Collected data
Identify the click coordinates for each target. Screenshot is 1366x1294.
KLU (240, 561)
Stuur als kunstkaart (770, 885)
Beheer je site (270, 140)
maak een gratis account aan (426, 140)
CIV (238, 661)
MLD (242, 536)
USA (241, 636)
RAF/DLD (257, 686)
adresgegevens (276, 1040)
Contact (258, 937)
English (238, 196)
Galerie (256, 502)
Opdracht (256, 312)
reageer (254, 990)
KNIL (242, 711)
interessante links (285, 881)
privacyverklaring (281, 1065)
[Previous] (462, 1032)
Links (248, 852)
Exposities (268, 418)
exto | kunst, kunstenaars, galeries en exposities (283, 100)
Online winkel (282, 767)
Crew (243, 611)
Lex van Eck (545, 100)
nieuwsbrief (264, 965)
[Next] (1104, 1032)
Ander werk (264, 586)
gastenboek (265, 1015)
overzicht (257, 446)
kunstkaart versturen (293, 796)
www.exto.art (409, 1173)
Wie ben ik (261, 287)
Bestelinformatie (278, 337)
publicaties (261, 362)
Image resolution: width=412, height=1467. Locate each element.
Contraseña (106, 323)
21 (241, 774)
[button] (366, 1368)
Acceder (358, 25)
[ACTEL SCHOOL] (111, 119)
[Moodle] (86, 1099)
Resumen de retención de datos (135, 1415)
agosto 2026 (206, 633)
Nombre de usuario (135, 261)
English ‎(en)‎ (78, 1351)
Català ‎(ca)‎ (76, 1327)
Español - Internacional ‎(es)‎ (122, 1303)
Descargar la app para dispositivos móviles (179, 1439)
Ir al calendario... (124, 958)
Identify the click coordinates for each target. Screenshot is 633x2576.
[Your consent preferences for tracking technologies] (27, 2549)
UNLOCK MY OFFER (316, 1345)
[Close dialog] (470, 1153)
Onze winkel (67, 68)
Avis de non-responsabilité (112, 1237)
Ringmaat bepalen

- _Problem to work on_
The answer should consist of all lines from the records above that hold the word "Identify".

- _Solved exercise_
Identify the click coordinates for each target. Screenshot is 1366x1294.
Identify the click coordinates for each target. Screenshot is 633x2576.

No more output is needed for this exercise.